While in academia June began the season of travel–faraway places like Spain, France, Germany, and The British Isles or parts of our own country like New Orleans, New England or New Mexico. Airplane, train and car were all at our disposal, and I loved the exploration, the introduction to new things, and the unfailing beauty of the unknown. I am fascinated as I follow the peregrinations of beloved ones around the world this year–Bhutan, Amsterdam, Nairobi, the Holy Land, France and Iceland. Yet for the time being this is not a season of travel for me. Surgeries, illness, needs of those for whom I care and my awareness of my aging body have kept me tethered to my home space. For now I am an Armchair Traveler, squealing with delight at picture of glaciers and waterfalls, opening wide eyes at beauty in museums and mountain ranges, laughing aloud at happy faces mugging and clowning in exotic lands. And I pray for open eyes and hearts for each one along with safety and protection.

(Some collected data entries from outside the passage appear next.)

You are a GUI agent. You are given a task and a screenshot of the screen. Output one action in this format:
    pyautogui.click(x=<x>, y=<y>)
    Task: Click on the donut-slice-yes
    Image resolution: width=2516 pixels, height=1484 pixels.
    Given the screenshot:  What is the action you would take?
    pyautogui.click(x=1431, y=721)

What season is it for me this June? I am discovering day by day what it might mean to be a Prayerful Observer and an Armchair Traveler. I am centered in praying without ceasing: I can’t march downtown, but I can send contributions from my computer, along with my thoughts and prayers. I can’t attend the rallying meetings around the neighborhood, but I can mail in my ballot, and encourage others to do the same. I can’t bring a casserole over, but I can offer words of encouragement and send cards of joy to “encourage the faint-hearted, help the weak, and be patient with all of them,” (I Thess. 4:14). And to bring the patience home: to be a peaceful, non-anxious presence in my own immediate sphere, stretching to the elastic and episodic needs of those in recovery, in waiting, in moving through change.

It is a quieter June than past ones, but I am seeking to welcome it, invite it one, and savor the way the Spirit comes to heal, to bless and to give joy!